Market News Daily: Credit Suisse clients withdraw billions.
Market News Daily: Credit Suisse clients withdraw billions.

Credit Suisse (NYSE:CS) clients have withdrawn billions of dollars.

In November, the bank warned investors in a 6-K filing of potential losses due to naked short covering.

Disarming these types of overleveraged positions won’t be easy.

Credit Suisse took a massive hit of $4.09 billion in Q3 and hinted at occurring losses in an upturn in markets.

Now Credit Suisse as postponed publication of its annual report, per Reuters — more on that below.

The bank hired 20 banks for a $4 billion injection in effort to pivot from Q3’s disaster.

Is Credit Suisse on the verge of collapsing?

Here’s the latest Credit Suisse news and update.

Credit Suisse Delays Annual Report..

(Reuters) Credit Suisse has postponed publication of its annual report after a last-minute call from the United States Securities and Exchange Commission (SEC), which raised questions about its earlier financial statements.

The unusual intervention by the U.S regulator is the latest blow to Credit Suisse as it attempts to rebuild investor confidence after a series of scandals and setbacks that have sent its shares plunging and led clients to withdraw billions.

Credit Suisse shares were close to their all-time low in Zurich on Thursday but later recovered much of a 6% loss.

The Zurich-based bank said the SEC had called it late on Wednesday regarding “certain open SEC comments about the technical assessment of previously disclosed revisions to the consolidated cash flow statements in the years ended December 31, 2020, and 2019, as well as related controls.”

The bank had revised how it booked a series of cash flows, including share-based compensation and foreign exchange hedges.

**Exercise description**
Please answer from the Credit Suisse news report above: what led the bank to postpone publication of its annual report?

**Given material**
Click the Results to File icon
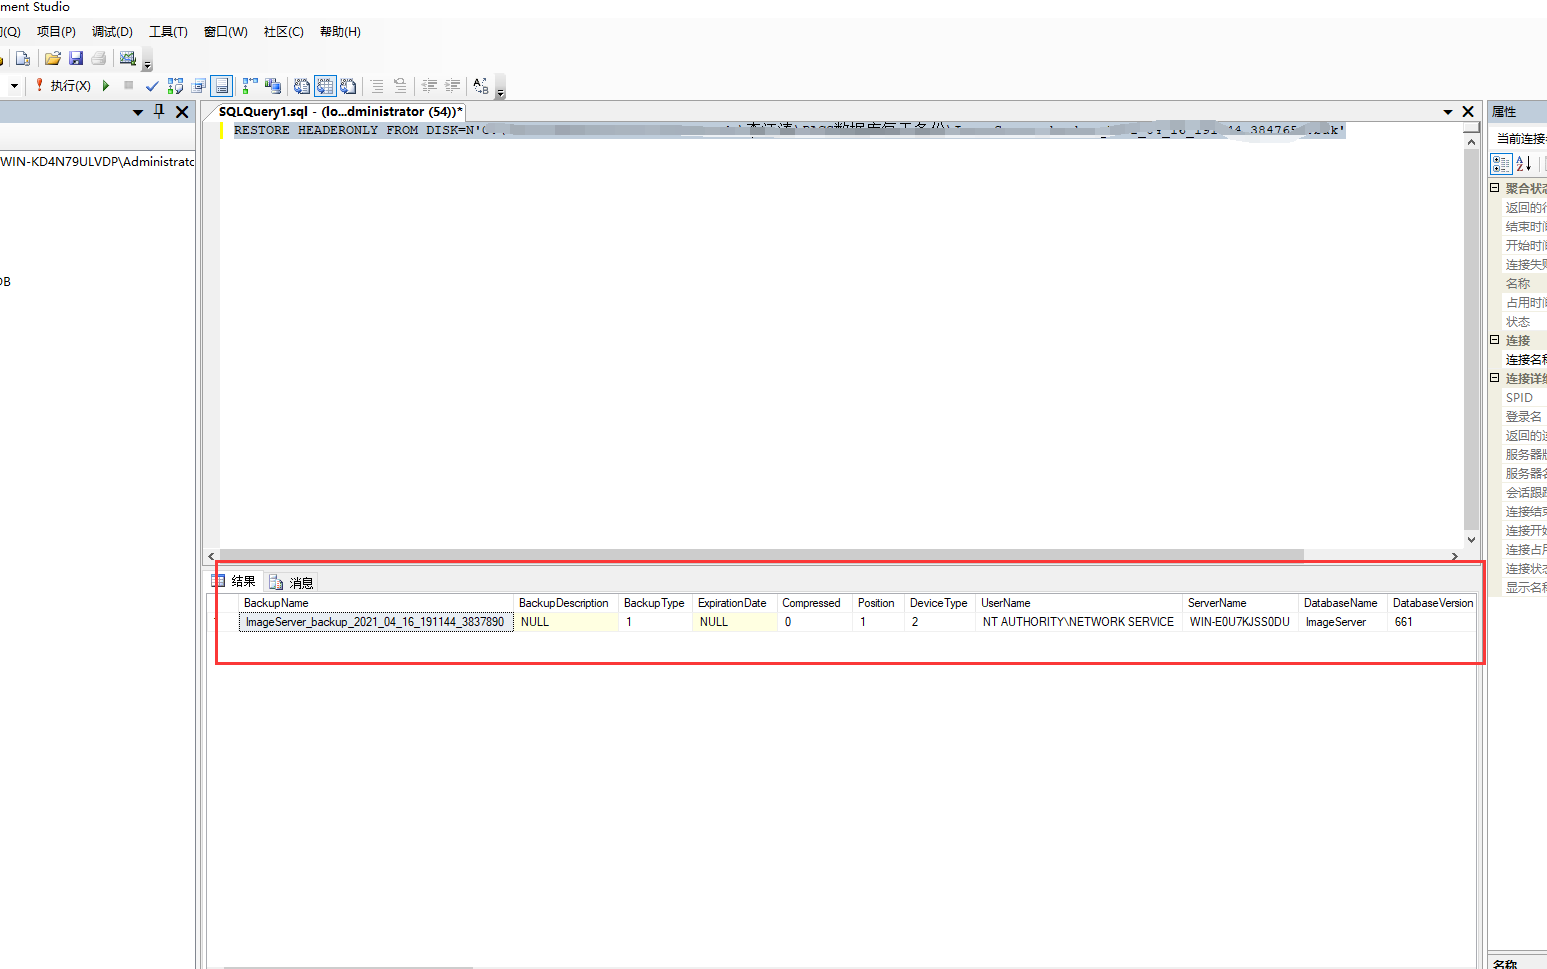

**Correct result**
A last-minute call from the U.S. Securities and Exchange Commission (SEC) that raised questions about its earlier financial statements.